Rite Aid adjusts outlook

In addition, Rite Aid narrowed its fiscal 2010 guidance for total sales, same store sales, adjusted EBITDA and net loss and reduced its guidance for capital expenditures.

Total sales are expected to be between $25.6 billion and $25.9 billion, and same stores sales are expected to range from a decrease of 1% to an increase of 0.5% over fiscal 2009.

Adjusted EBITDA for the full year is expected to be between $925 million and $975 million.

Net loss for the year is expected to be between $413 million and $542 million or a loss per diluted share of $0.50 to $0.66.

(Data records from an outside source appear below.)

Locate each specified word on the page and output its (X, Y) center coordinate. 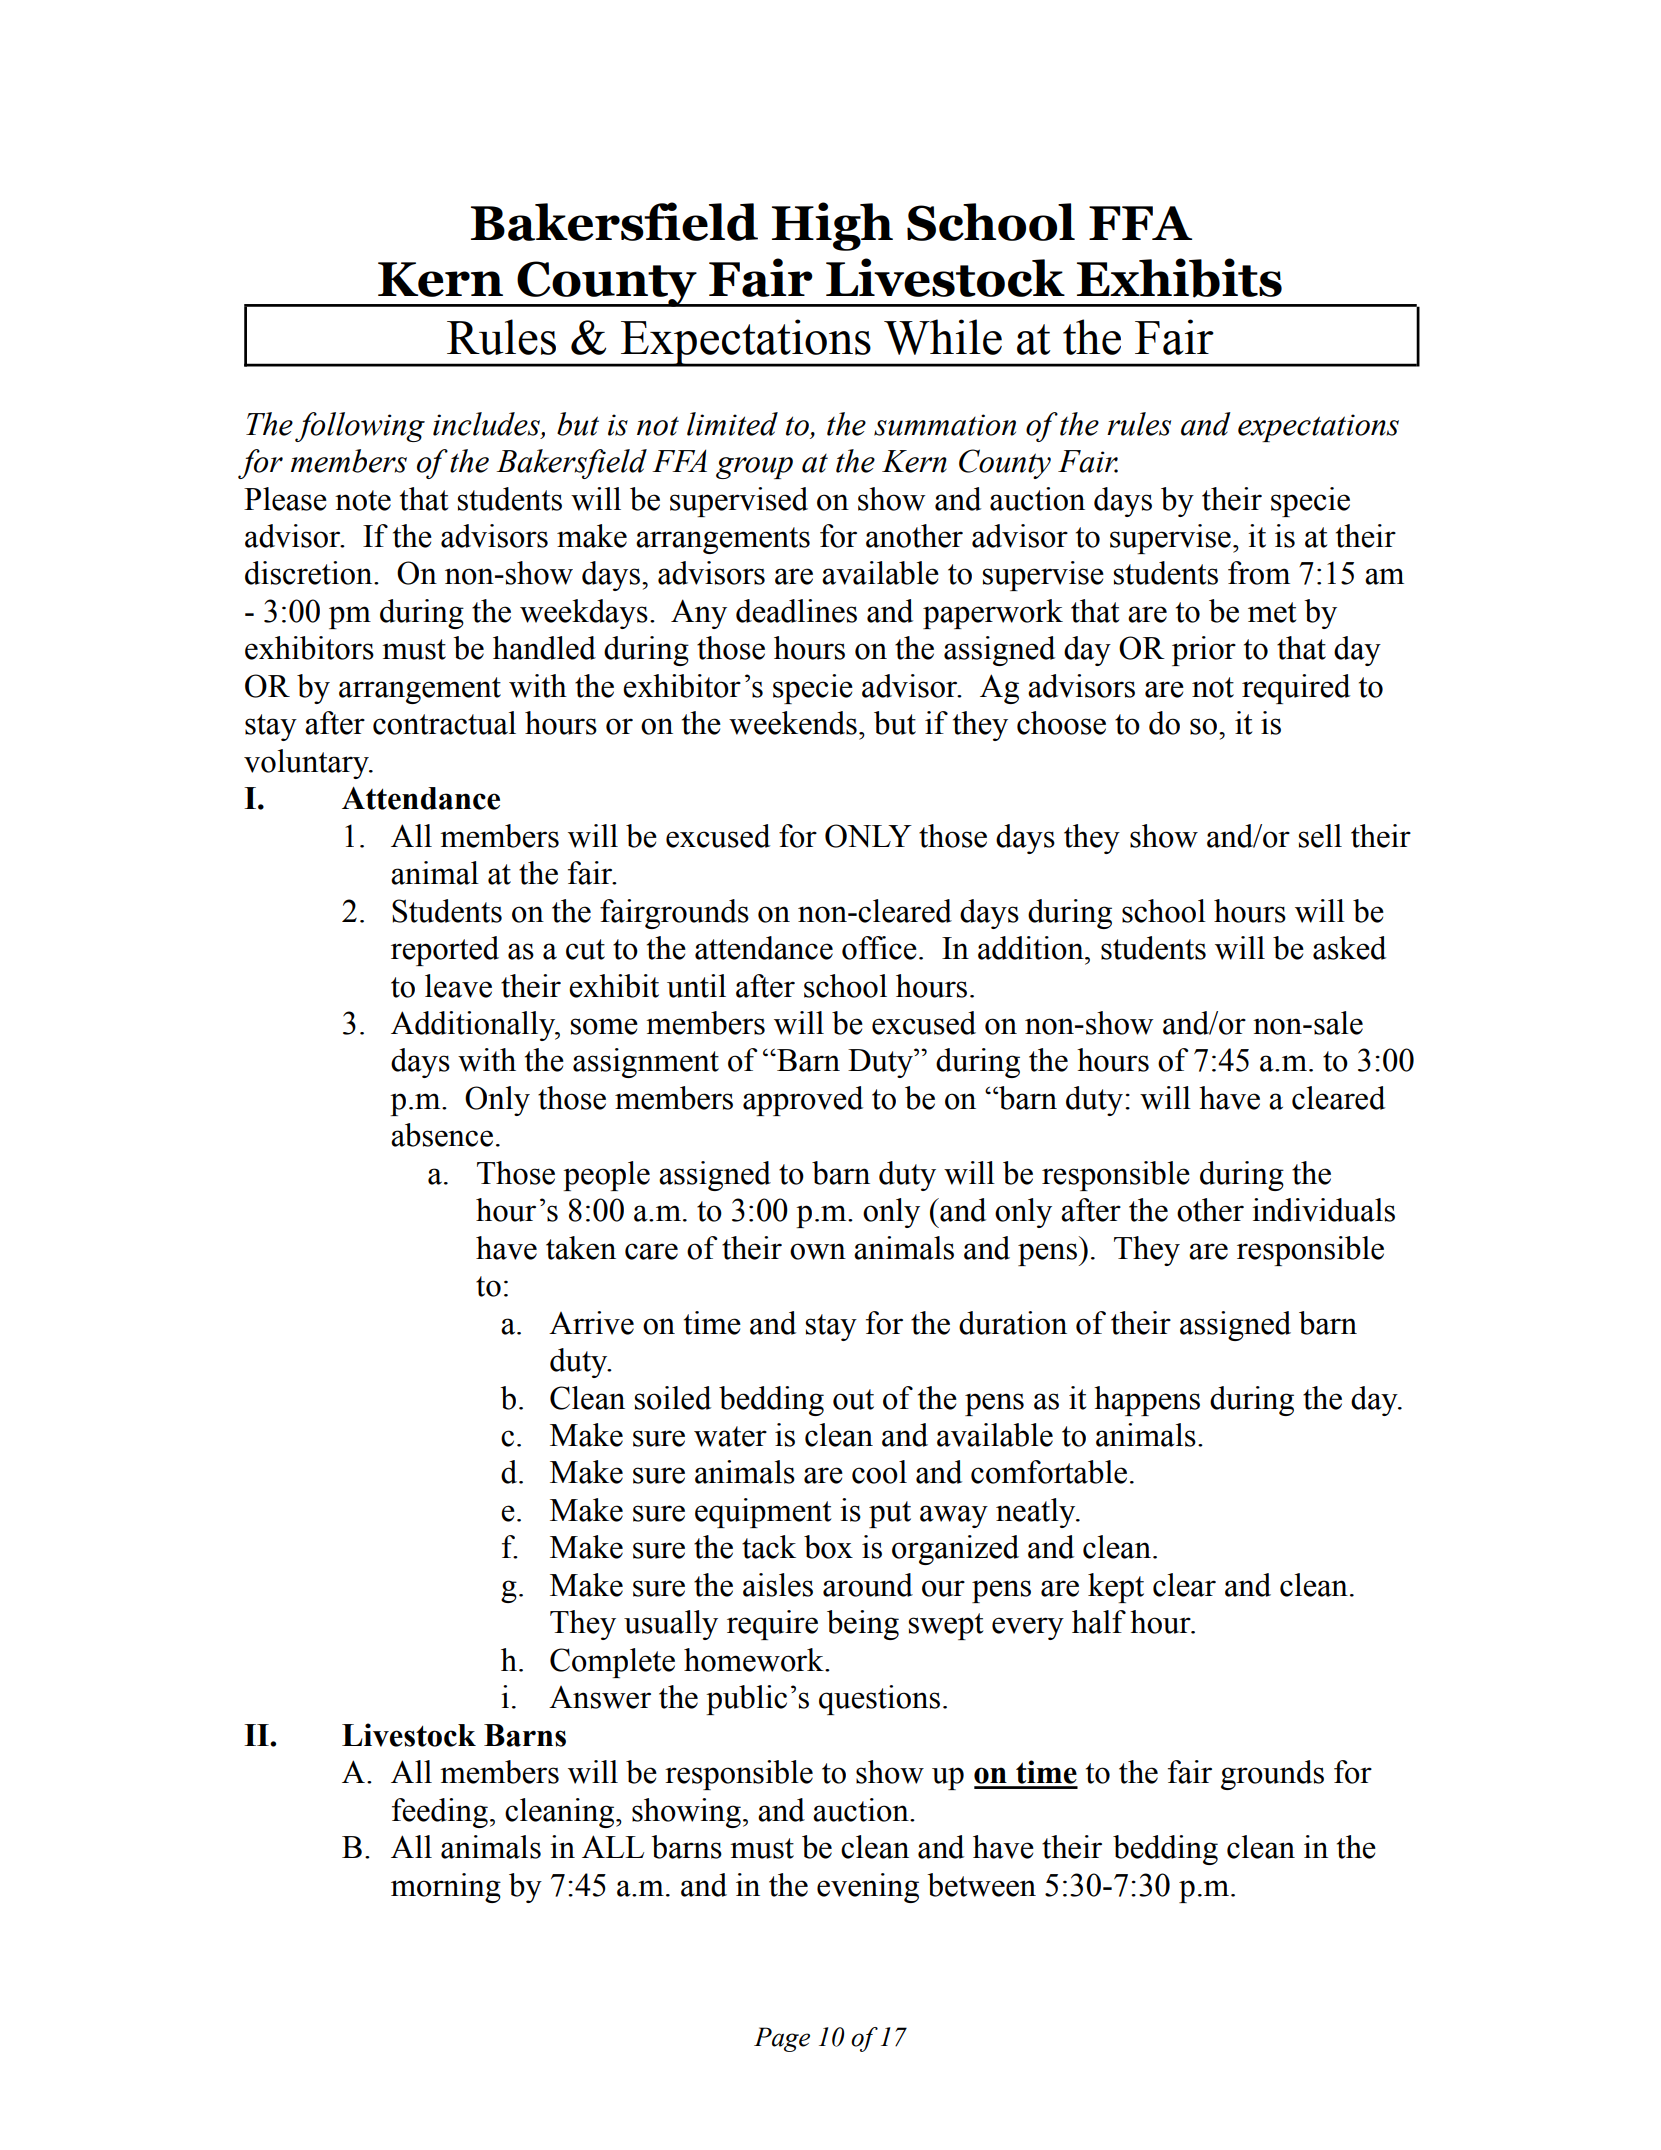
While (943, 337)
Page (782, 2039)
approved (803, 1101)
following (360, 427)
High (832, 226)
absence (442, 1135)
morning (446, 1888)
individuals (1323, 1210)
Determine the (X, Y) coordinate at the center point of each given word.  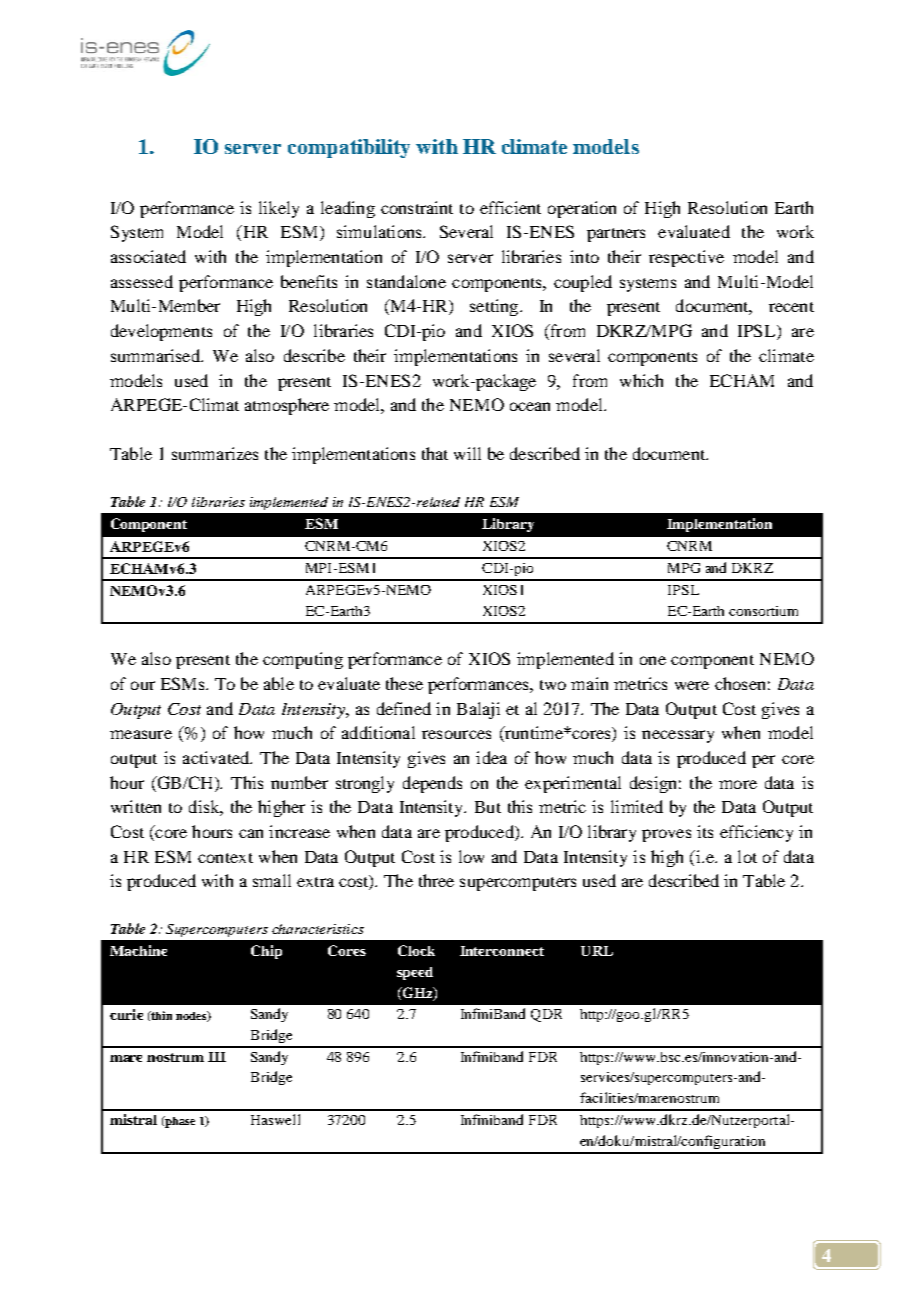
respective (686, 258)
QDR (546, 1015)
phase (179, 1122)
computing (303, 660)
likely (279, 209)
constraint (417, 207)
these (404, 683)
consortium (763, 611)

And, capital expenditures for the year are expected to be $220 million.

Rite Aid is a Camp Hill, Pa.-based drugstore chain.

Clear Channel higher on bond chatter

Clear Channel's term loan B and delayed-draw term loan were both better during market hours on talk that the company's bond offering could be upsized and that there may be a paydown of some bank debt, according to traders.

The term loan B was quoted by one trader at 83 bid, 85 offered, up a point and a half, and by a second trader at 83½ bid, 85½ offered, up from 80½ bid, 82½ offered.

Meanwhile, the delayed-draw term loan was quoted by the first trader at 79½ bid, 81½ offered, up a half a point on the day.

Clear Channel selling bonds

Last week, Clear Channel's subsidiary, Clear Channel Outdoor Holdings Inc., said that its subsidiary, Clear Channel Worldwide Holdings Inc. will be selling $750 million of senior notes.

Clear Channel Outdoor said that proceeds from the note sale would be used to repay about $730 million of debt owed to Clear Channel Communications.

Then on Thursday afternoon, the company said in an 8-K filed with the Securities and Exchange Commission that it is exploring an increase in size of the notes offering to facilitate the repayment of the intercompany note and to repay term loans at par.

And in the evening, talk was that the deal was indeed upsized to $2.5 billion.

Clear Channel is a San Antonio-based media and entertainment company.

Nortek closes

In other news, Nortek Inc. closed on its $250 million asset-based revolving credit facility as it exited from Chapter 11, according to a news release.

Bank of America, GE Capital, Wells Fargo Foothill and PNC Bank acted as the lead banks on the deal.

Proceeds are being used to replace an existing facility, and for working capital and other general corporate purposes.

Nortek is a Providence, R.I., manufacturer of residential and commercial ventilation, HVAC and home technology convenience and security products.